Victor Zhong, Jimmy Lin awarded $1.64M NSERC Alliance grant to develop deep research agents for natural science research and development | Cheriton School of Computer Science

Three-year, $3.5-million project with BASF Canada will develop intelligent research agents that can retrieve, reason over and act on complex scientific data

Professor Victor Zhong, principal investigator, and co-investigator Professor Jimmy Lin have been awarded $1,641,776 through the NSERC Alliance Grant program. This funding is complemented by more than $1.8 million in combined cash and in-kind contributions from industry partner BASF Canada, bringing the total project value to roughly $3.5 million.

Titled “Deep Research Agents for Natural Science R&D,” the three-year project will co-develop and deploy an end-to-end intelligent research assistant capable of retrieving, reasoning over, and acting on diverse experimental data sources. Developed in partnership with BASF Canada, the project aims to transform chemical informatics from static information retrieval into dynamic, action-oriented knowledge systems that accelerate scientific discovery.

The project will also play a significant role in training the next generation of researchers. Over its three years, it will support two postdoctoral researchers, six PhD students, and two master’s students.

Composite image, from left to right, of Professors Victor Zhong and Jimmy Lin

Left to right: Professors Victor Zhong, Jimmy Lin

Victor Zhong is an Assistant Professor at the Cheriton School of Computer Science and a Canada CIFAR AI Chair at the Vector Institute. His research lies at the intersection of machine learning and natural language processing, with an emphasis on using language understanding to learn more generally and efficiently. He leads the R2L Lab, which builds intelligent generalist agents that read, reason and act across digital and physical environments.

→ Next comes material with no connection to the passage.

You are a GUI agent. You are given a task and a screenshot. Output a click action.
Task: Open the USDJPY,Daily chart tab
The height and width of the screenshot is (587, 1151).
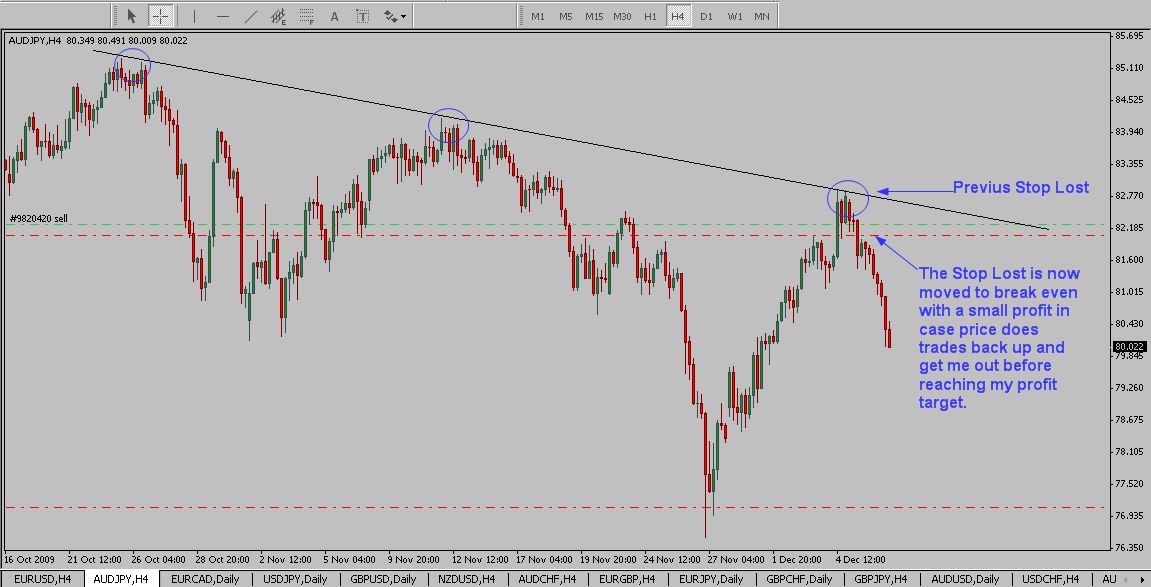294,579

Jimmy Lin is a Professor at the Cheriton School of Computer Science, where he holds the David R. Cheriton Chair in Software Systems. His research focuses on building tools that help users make sense of large amounts of data. He works at the intersection of information retrieval, natural language processing, and data management. He is a Fellow of the Association for Computing Machinery, a Fellow of the Association for Computational Linguistics, and a member of the SIGIR Academy.

More about this research

Innovation in the chemical sciences requires integrating diverse data sources — from reaction protocols and compound properties to safety data sheets and spectral data — that are often stored across separate, incompatible systems. This fragmentation creates major bottlenecks in research and development. As a result, researchers in the chemical sciences can spend a significant share of their time retrieving, cleaning and integrating data manually rather than focusing on discovery.

To evaluate a single reaction candidate, for instance, a chemist may need to consult reaction yields in legacy PDF documents, find corresponding nuclear magnetic resonance spectra in a separate repository, and verify safety requirements using independent inventory management systems. These tasks are typically manual, time-consuming and inefficient.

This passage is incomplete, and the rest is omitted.